● **Problem details**
The data below contains pictures, which are to be skipped; the lines starting at the line with "231x130 pixels." and ending at the line with "Task: Click the 22h timestamp link" are to be output exactly, both ends included.
□ □ □ □
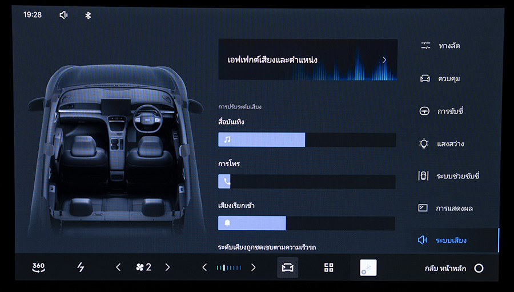Increase fan speed with right arrow

[x=167, y=267]
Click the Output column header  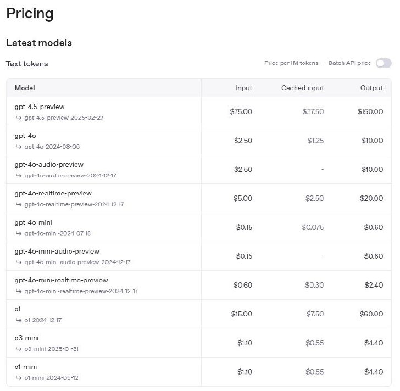point(371,88)
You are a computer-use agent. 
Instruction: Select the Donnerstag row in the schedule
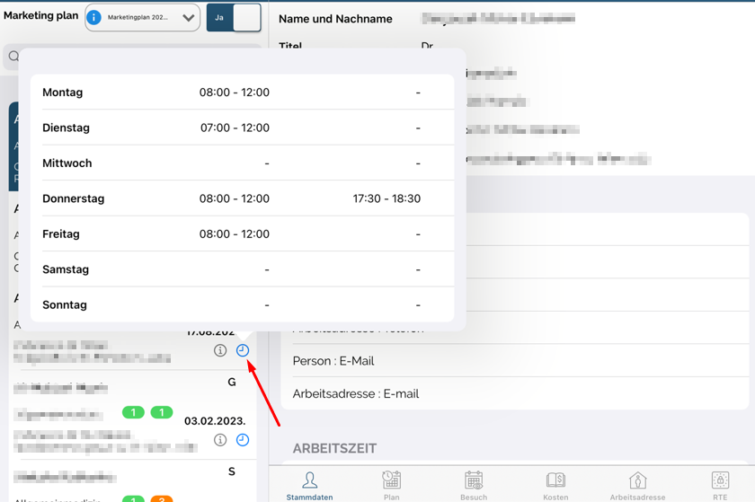click(242, 198)
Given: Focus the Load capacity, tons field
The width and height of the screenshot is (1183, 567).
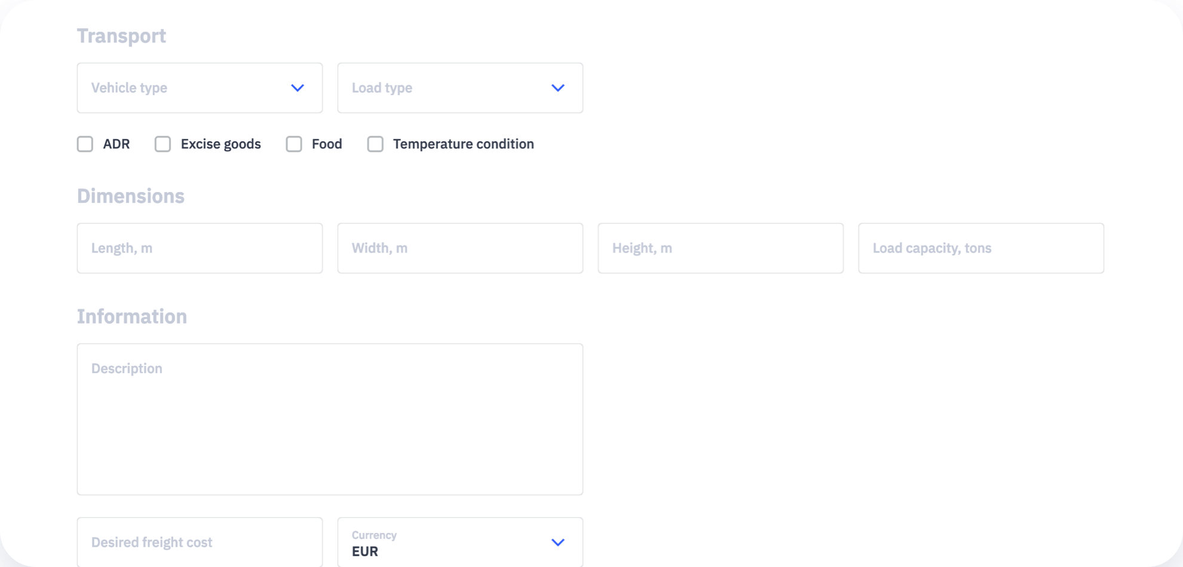Looking at the screenshot, I should [x=981, y=248].
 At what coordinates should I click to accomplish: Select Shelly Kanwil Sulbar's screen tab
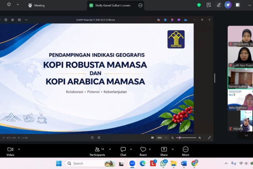113,5
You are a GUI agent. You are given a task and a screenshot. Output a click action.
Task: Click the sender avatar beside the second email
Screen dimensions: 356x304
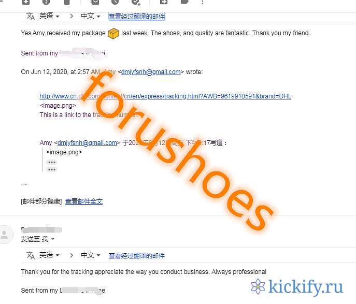pos(5,235)
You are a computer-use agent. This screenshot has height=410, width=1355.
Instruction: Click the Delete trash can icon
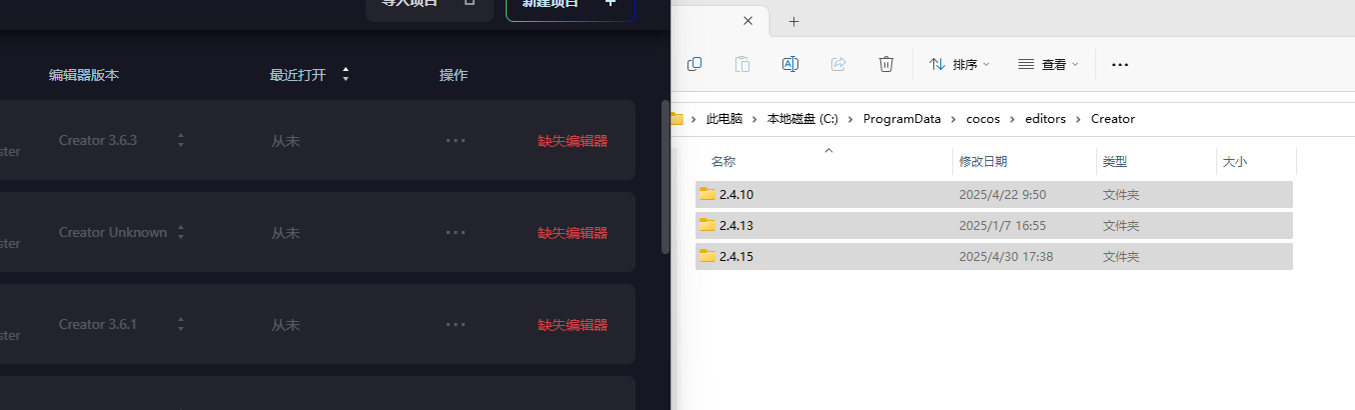(x=886, y=64)
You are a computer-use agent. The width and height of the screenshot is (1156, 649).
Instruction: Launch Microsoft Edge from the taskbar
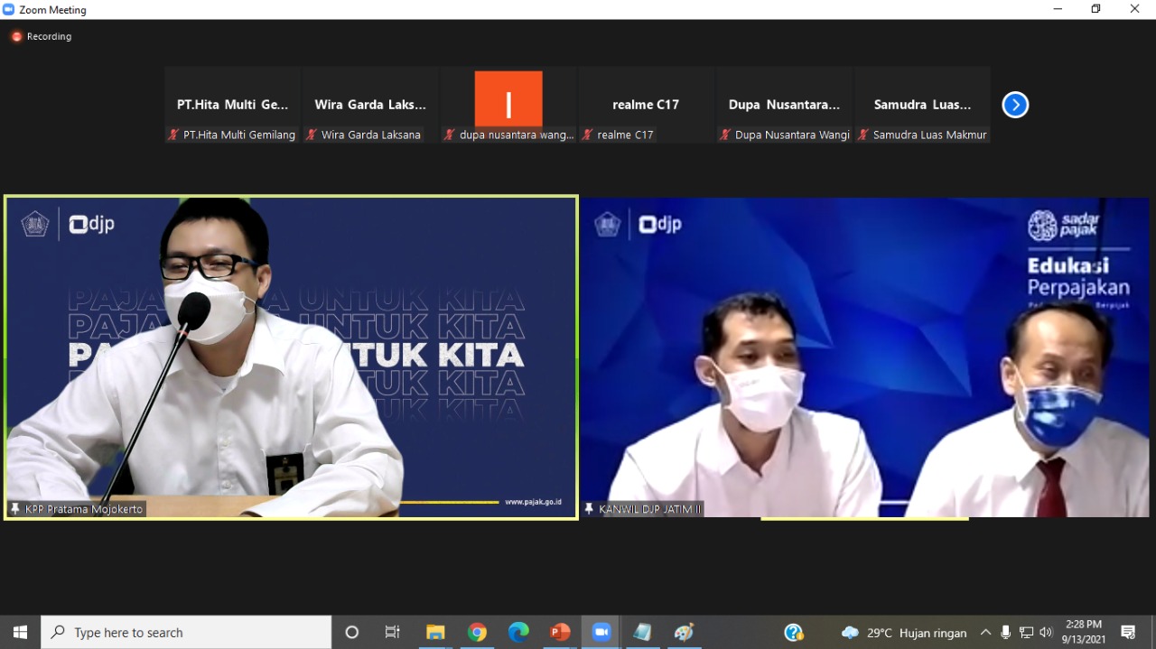coord(518,632)
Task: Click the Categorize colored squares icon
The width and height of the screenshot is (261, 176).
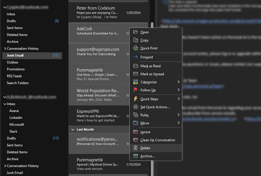Action: [x=135, y=82]
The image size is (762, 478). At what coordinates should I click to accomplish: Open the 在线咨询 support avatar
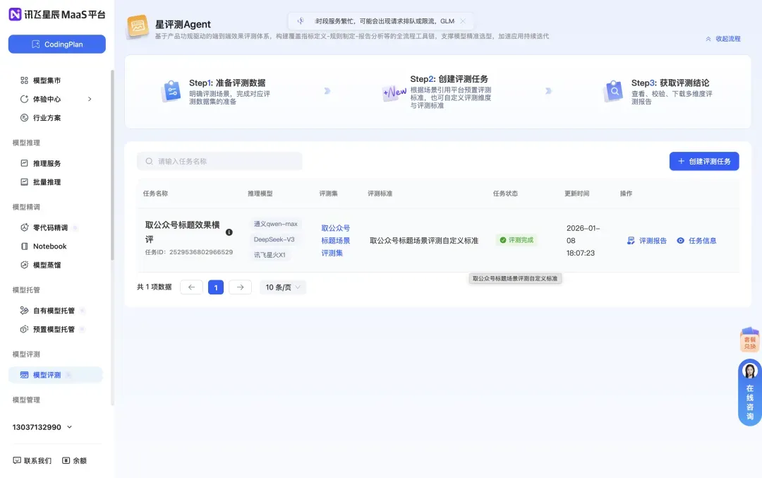(x=749, y=371)
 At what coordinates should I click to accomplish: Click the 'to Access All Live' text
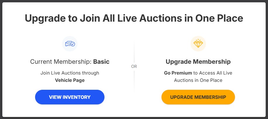pos(213,73)
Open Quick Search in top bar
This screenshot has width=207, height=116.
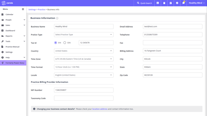coord(144,3)
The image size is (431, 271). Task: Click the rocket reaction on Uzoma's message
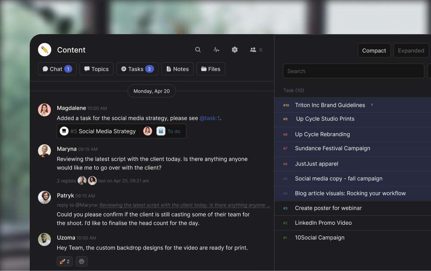point(64,261)
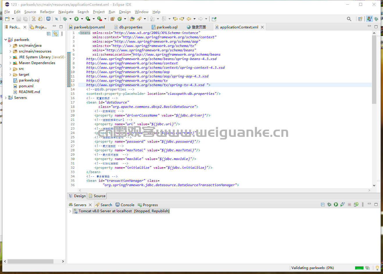Expand the src/main/java folder
Image resolution: width=383 pixels, height=274 pixels.
10,46
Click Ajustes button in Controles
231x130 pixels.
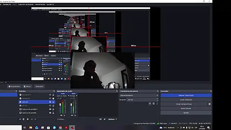coord(186,113)
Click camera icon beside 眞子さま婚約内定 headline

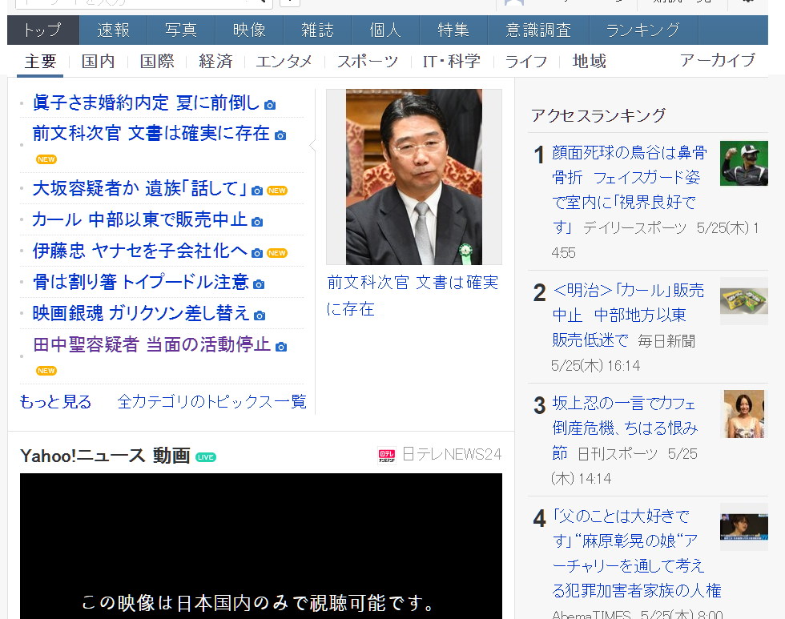(270, 105)
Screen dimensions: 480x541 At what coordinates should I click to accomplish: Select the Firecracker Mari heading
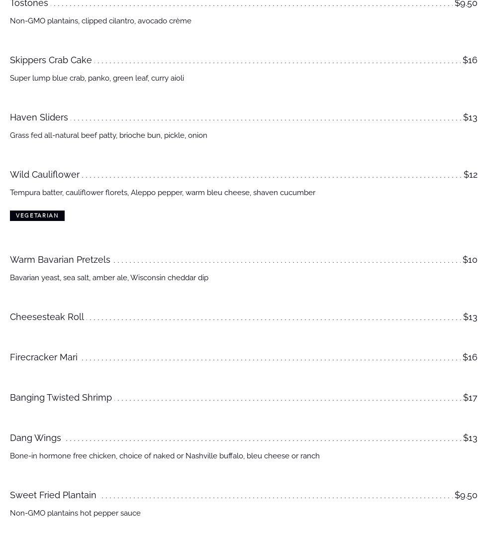(x=44, y=357)
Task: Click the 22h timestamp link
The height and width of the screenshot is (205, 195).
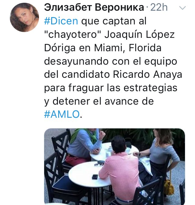Action: point(159,7)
□ □ □ □
● **Completed task**
231x130 pixels.
coord(186,113)
Click camera icon beside 眞子さま婚約内定 headline

(270, 105)
Screen dimensions: 480x541 At what coordinates should I click to accomplish: Select the Firecracker Mari heading
(x=44, y=357)
Task: Click the 22h timestamp link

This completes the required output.